:: Trecho

Curiosidades históricas sobre o Natal
A Bíblia relata muitas informações com relação ao período do nascimento do Messias. Neste artigo, Norbert Lieth esclarece os diversos acontecimentos e relatos desse período.
A genealogia de Jesus
Mateus dirigiu o seu evangelho a judeus. Ele inicia o relato sobre a vida de Jesus com uma genealogia a fim de comprovar que Jesus descendia de Davi e Abraão. Com essa exposição, Mateus prova que Jesus é judeu e o Messias de Israel, assim como os profetas previram.
Essa genealogia de Jesus contém 46 nomes que viveram ao longo de um período de aproximadamente 2 000 anos. Isso corresponde a uma média de idade pouco superior a 43 anos. São personagens bastante variados, os que Mateus relaciona ali: há heróis da fé como Abraão, mulheres de passado duvidoso, gente absolutamente comum sobre quem não se sabe muito e pessoas extremamente malignas, como Manassés e Abias. Deus não permitiu que a trajetória do seu plano de salvação fosse limitada por fracassos humanos. Afinal, o Redentor viria a favor de pecadores.
“Deus não permitiu que a trajetória do seu plano de salvação fosse limitada por fracassos humanos.”
Nessa genealogia, José não é citado como pai de Jesus, mas apenas como esposo de Maria (Mt 1.16; cf. Lc 3.23). Trata-se de uma clara indicação de que Jesus nasceu de uma virgem como Filho de Deus. Por um lado, por meio do nascimento virginal (Mt 1.18,23; Lc 1.27) o Senhor Jesus foi totalmente humano, mas por outro – ao não ter sido gerado por um homem terreno – era isento da natureza pecaminosa hereditária por essa via. Como ele não foi concebido nem nasceu em pecado e também nunca pecou, ele pôde redimir o mundo ao assumir na cruz todo o pecado.
Mateus registra os dados sobre o nascimento de Jesus a partir de Abraão, enquanto Lucas levanta a genealogia até Adão. A razão disso é que Mateus se dirige a judeus para lhes mostrar que Jesus é o Messias prometido. Lucas dirige-se a não judeus e com isso enfatiza que Jesus é o Redentor de todos os homens. Mateus era judeu puro, enquanto Lucas tinha um nome grego. Segundo alguns pais da igreja, Lucas era natural de Antioquia na Síria e não era judeu. Se for de fato assim, Deus lançou mão de um judeu e de um gentio para descrever a vinda do Redentor para judeus e gentios.

::::

→ Ordem de trabalho 1
Reproduza fielmente, do trecho sobre o Natal, a passagem que vai de "Curiosidades históricas sobre" até "relatos desse período.".
→ Ordem de trabalho 2
Indique se cada afirmação abaixo concorda com o trecho sobre o Natal, respondendo sim ou não e citando literalmente as palavras do trecho que decidem a resposta: (a) A genealogia de Jesus apresentada por Mateus contém 46 nomes. (b) Nessa genealogia, José é citado como pai de Jesus. (c) Lucas levanta a genealogia de Jesus até Abraão.

:: Dados registrados

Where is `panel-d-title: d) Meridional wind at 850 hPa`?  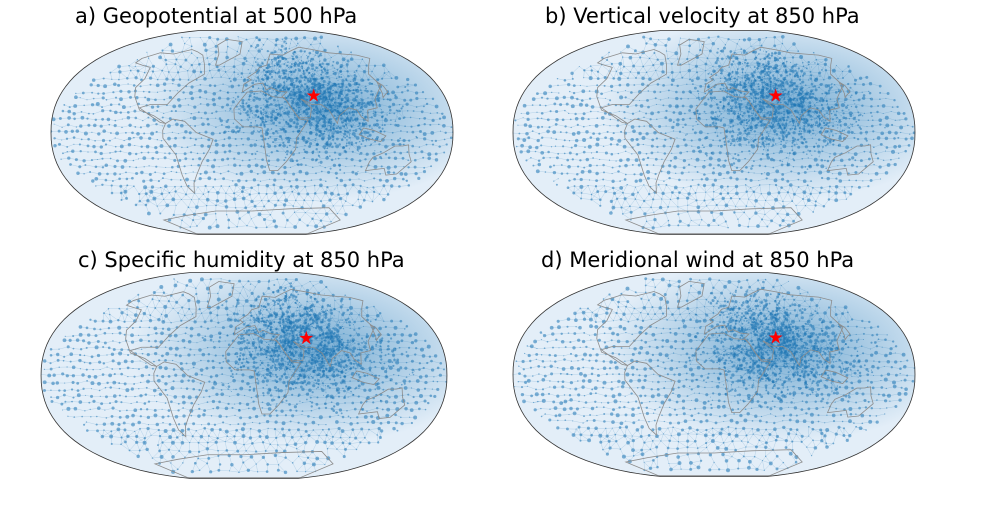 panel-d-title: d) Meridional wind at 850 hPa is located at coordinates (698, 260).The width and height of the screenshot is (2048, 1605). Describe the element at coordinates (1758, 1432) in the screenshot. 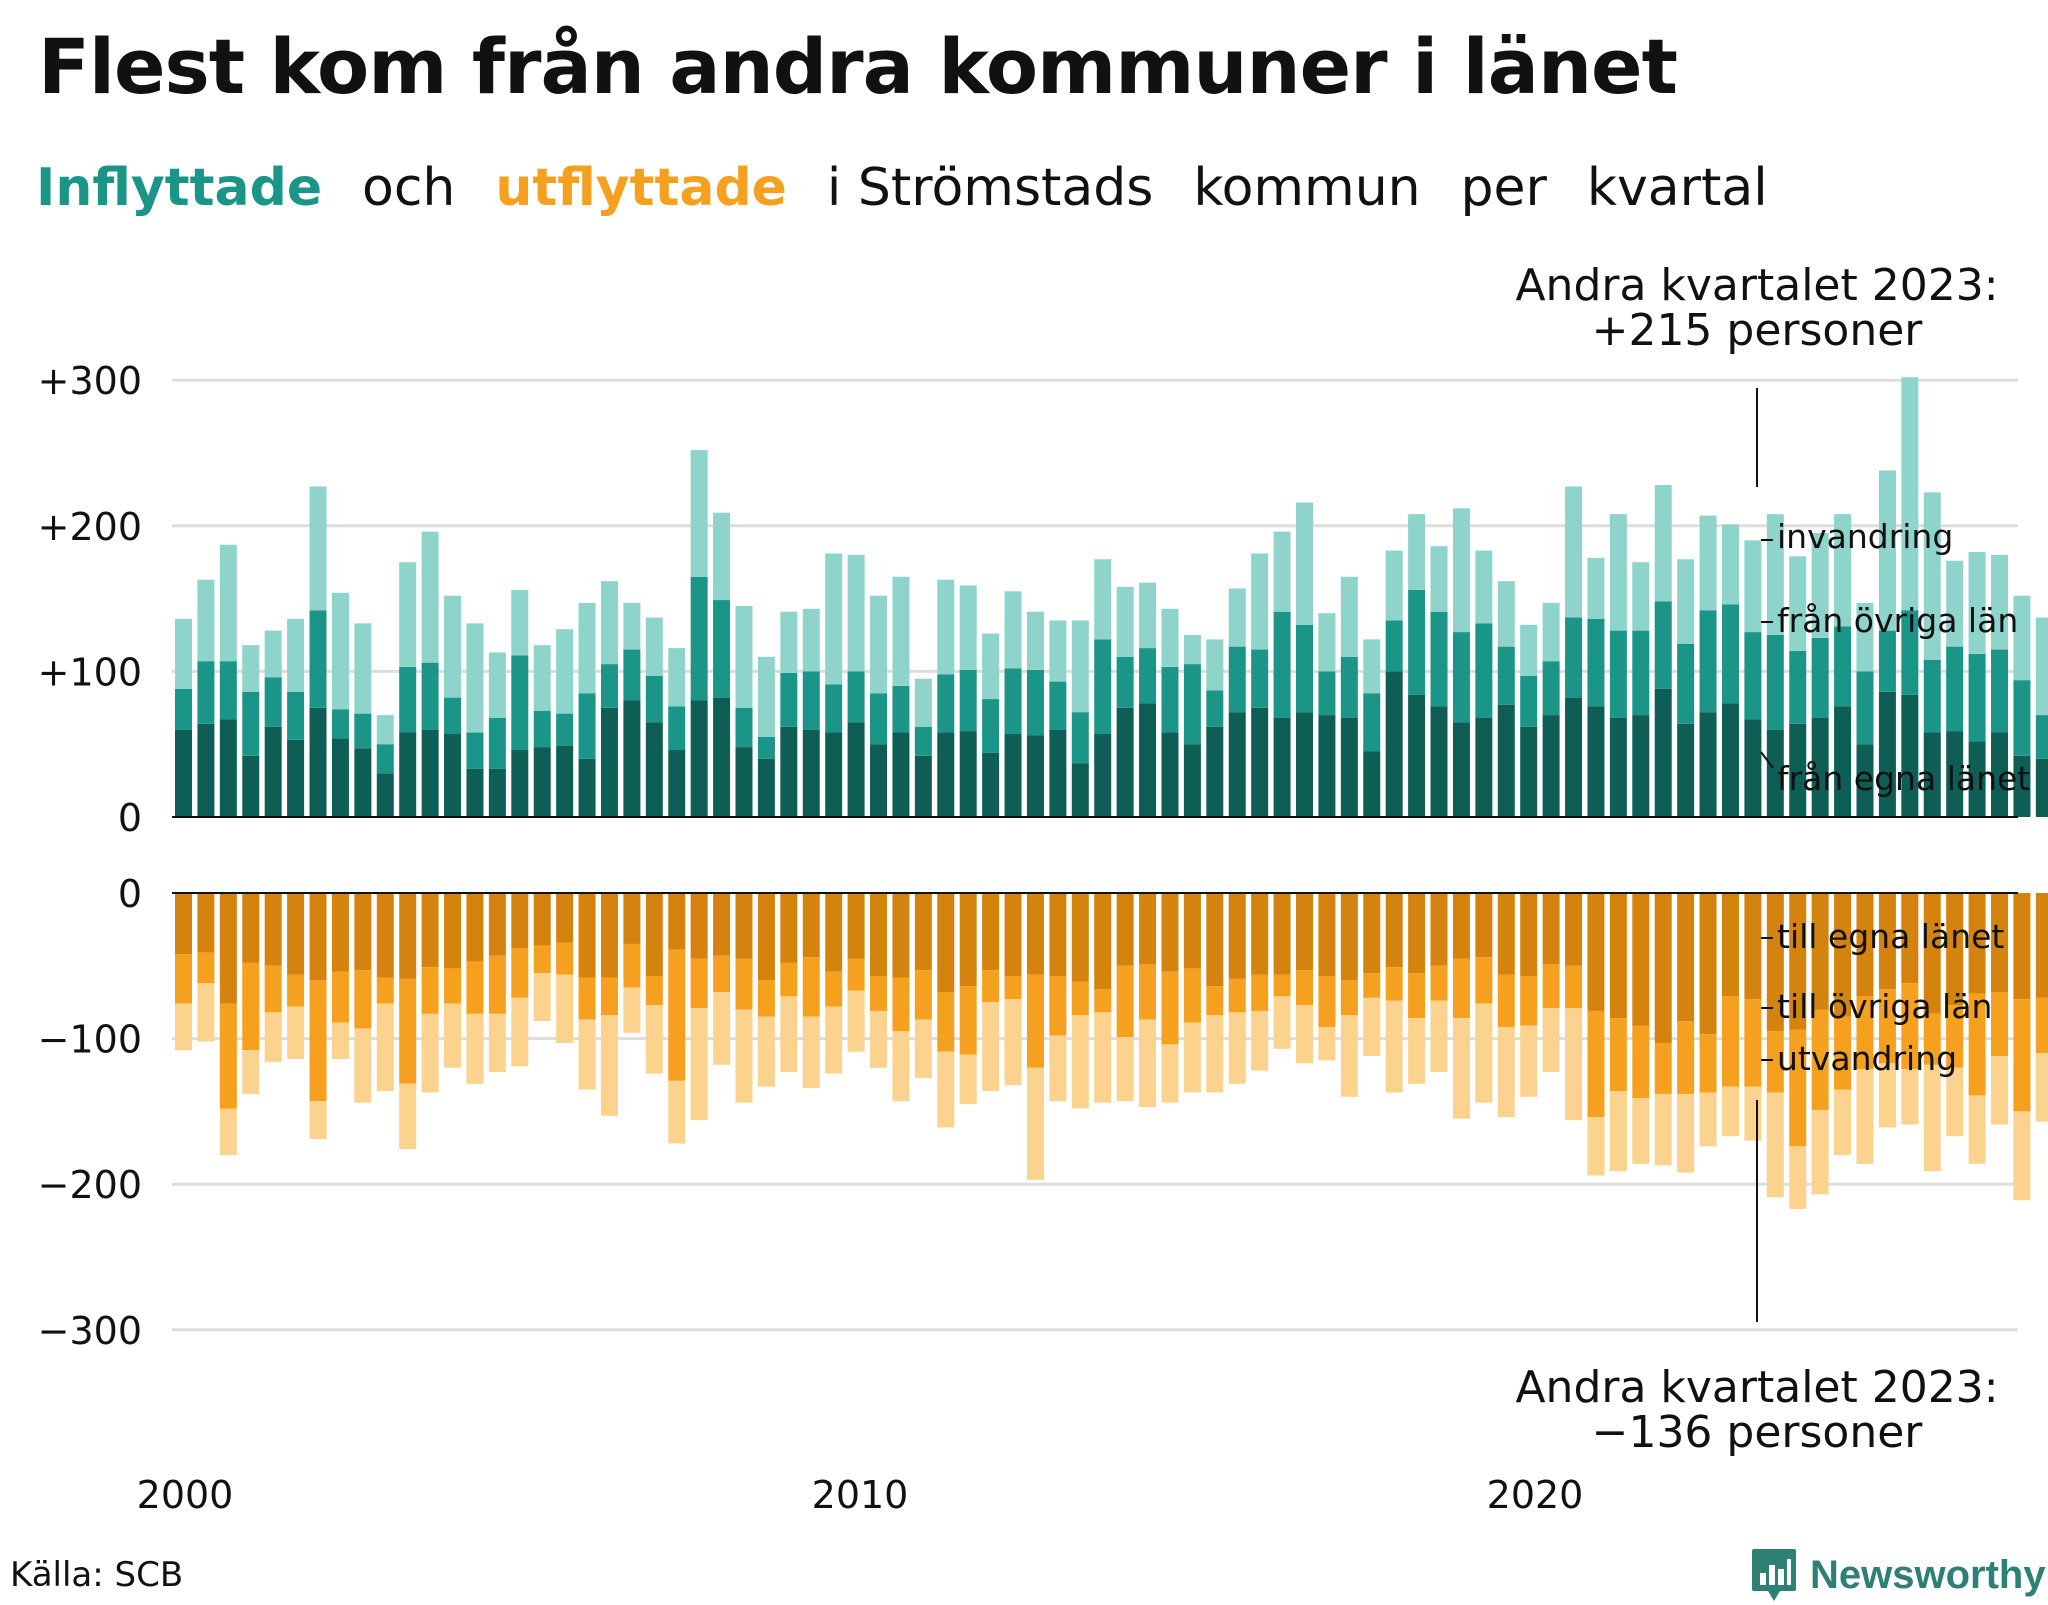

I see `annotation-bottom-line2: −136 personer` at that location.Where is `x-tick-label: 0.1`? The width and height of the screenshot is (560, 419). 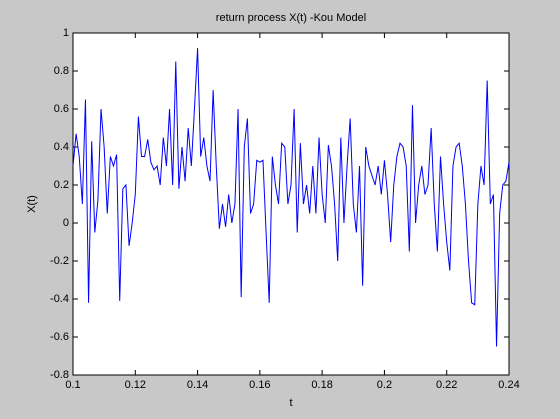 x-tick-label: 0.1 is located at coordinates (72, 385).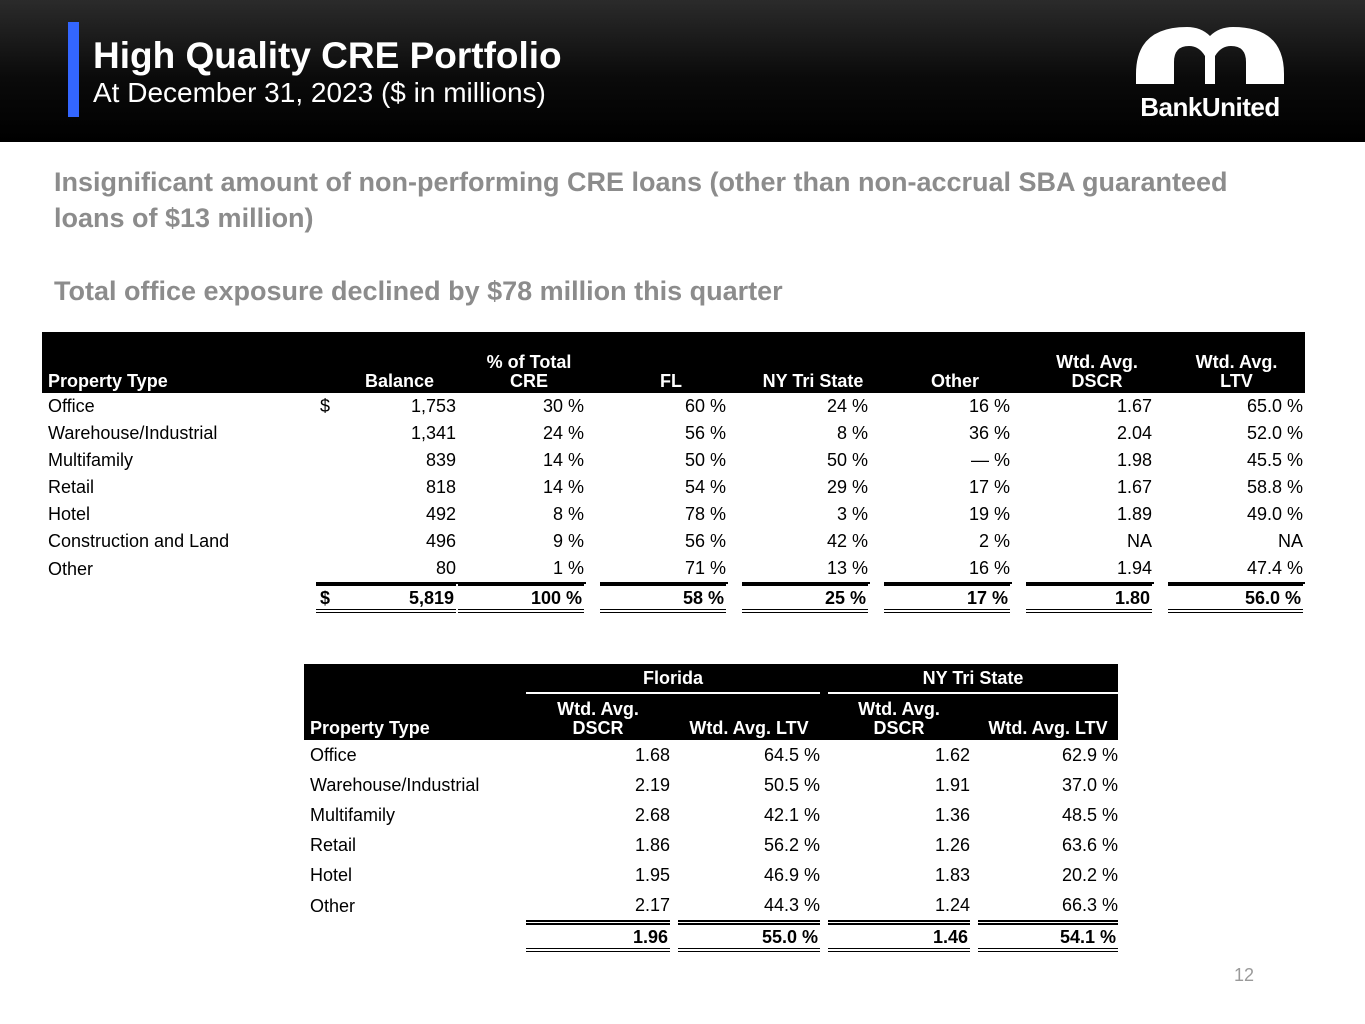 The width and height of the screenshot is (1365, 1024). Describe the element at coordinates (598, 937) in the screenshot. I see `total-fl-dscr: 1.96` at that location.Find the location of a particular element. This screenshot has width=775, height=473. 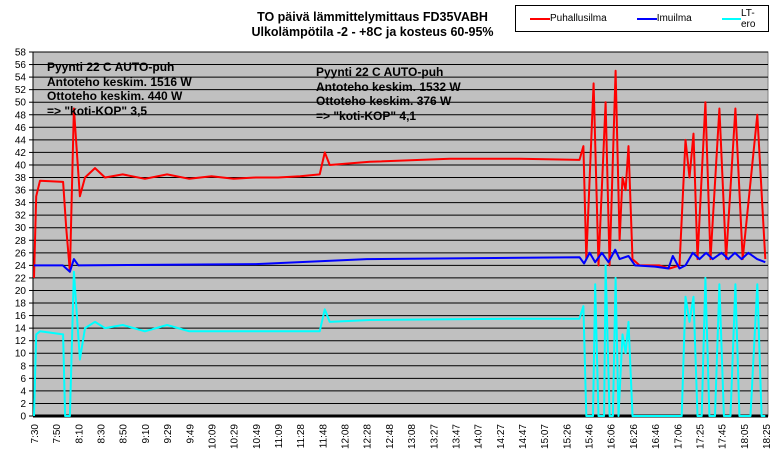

::::

→ Resposta escrita 1
Curiosidades históricas sobre o Natal
A Bíblia relata muitas informações com relação ao período do nascimento do Messias. Neste artigo, Norbert Lieth esclarece os diversos acontecimentos e relatos desse período.

→ Resposta escrita 2
(a) Sim: "Essa genealogia de Jesus contém 46 nomes"
(b) Não: "José não é citado como pai de Jesus, mas apenas como esposo de Maria"
(c) Não: "Lucas levanta a genealogia até Adão"